Cette étude avait pour objectifs :
- de décrire et de comparer la morbi-mortalité, les parcours de soins et les consommations médicales dans 3 régions ayant un taux de mortalité élevé (Pas de Calais), un taux de mortalité moyen (Pays de Loire) et un taux de mortalité bas (Aquitaine) par BPCO,
- de mesurer le retentissement sur la qualité de la vie,
- d’identifier les facteurs de risques pouvant expliquer les différences de mortalité.
L’étude a été menée en concertation avec la Fédération Française de Pneumologie (FFP), la Société de Pneumologie de Langue Française (SPLF) et les associations de patients.
Elle a été réalisée par les bureaux d’études « Les Asclépiades » et « Cegedim Strategic Data/THALES ».

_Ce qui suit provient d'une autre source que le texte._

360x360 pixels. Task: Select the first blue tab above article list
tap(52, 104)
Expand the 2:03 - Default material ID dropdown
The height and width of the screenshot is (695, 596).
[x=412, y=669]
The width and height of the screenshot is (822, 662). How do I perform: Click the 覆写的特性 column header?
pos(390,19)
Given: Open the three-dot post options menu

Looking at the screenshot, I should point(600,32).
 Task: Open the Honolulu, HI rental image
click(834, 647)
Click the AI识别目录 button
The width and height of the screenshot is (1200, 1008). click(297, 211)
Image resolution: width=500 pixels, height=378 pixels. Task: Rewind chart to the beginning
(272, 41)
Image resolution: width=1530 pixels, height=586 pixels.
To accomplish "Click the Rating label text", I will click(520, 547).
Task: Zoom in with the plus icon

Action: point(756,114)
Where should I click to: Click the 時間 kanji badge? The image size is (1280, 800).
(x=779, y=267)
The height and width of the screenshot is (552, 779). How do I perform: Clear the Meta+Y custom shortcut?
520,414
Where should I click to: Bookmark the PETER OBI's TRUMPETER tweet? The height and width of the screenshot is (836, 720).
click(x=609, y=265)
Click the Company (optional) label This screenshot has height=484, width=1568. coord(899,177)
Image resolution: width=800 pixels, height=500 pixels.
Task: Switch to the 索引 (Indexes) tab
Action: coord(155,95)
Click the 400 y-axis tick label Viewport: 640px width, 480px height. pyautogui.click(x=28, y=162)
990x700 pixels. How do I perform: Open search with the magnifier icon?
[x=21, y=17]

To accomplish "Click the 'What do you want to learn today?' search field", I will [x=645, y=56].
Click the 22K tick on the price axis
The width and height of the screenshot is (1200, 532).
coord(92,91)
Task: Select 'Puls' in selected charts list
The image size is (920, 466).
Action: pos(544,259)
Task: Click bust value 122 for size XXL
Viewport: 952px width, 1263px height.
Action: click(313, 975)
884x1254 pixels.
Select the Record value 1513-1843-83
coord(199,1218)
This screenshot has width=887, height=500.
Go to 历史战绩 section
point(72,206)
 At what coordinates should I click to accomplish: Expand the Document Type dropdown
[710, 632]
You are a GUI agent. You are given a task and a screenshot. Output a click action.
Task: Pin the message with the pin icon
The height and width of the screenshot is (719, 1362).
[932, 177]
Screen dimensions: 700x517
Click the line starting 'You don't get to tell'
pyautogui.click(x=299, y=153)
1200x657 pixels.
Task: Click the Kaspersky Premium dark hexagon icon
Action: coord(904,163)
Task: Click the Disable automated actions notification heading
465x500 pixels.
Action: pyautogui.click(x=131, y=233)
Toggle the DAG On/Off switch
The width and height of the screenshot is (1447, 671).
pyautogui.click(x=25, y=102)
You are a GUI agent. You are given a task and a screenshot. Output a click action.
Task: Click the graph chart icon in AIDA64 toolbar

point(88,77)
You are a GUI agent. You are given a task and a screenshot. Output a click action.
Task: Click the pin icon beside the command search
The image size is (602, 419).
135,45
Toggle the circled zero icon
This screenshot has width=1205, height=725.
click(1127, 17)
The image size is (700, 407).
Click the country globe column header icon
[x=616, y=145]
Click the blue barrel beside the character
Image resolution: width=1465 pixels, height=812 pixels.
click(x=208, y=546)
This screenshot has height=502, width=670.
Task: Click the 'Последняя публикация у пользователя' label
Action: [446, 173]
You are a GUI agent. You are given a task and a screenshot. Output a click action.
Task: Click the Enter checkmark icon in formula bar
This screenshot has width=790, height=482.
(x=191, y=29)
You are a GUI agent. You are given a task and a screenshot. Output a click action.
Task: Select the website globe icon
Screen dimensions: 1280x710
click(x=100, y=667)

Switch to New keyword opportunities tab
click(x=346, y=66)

Les principaux résultats sont les suivants :
- est celle qui a le plus fort taux de recours aux soins hospitaliers (+ 200% par rapport aux autres régions) avec des malades manifestement plus gravement atteints et pris en charge plus tardivement dans le système de soins,
- cette région, comparativement aux autres, cumule un ensemble des facteurs de risque : exposition plus importante au tabac et aux risques professionnels, environnement plus défavorable (qualité de l’air), niveau de vie inférieure,
- il existe un important sous diagnostic de la maladie parmi les personnes suivies par les médecins généralistes (1/2 cas), en l’absence d’exploration fonctionnelle respiratoire,
- dans les 3 régions, l’étude auprès des médecins généralistes montre que les recommandations de prise en charge de la BPCO publiées par la SFLF ne sont pas toujours appliquées de façon adaptée, notamment, en ce qui concerne le suivi par la mesure du souffle, les thérapeutiques médicamenteuses,
- pour l’ensemble des régions, le score de la qualité de vie des malades est dégradé pour plus de la moitié des personnes (gêne à la mobilité et dans les activités courantes, syndromes dépressif ou anxieux plus fréquents).
Les résultats de cette étude montrent qu’il existe une disparité régionale importante en ce qui concerne la morbi-mortalité par BPCO.
Cette étude souligne l’importance de :
- renforcer les actions de prévention visant à réduire les facteurs de risque,
- développer le dépistage de la BPCO
- améliorer le diagnostic précoce et la qualité de la prise en charge.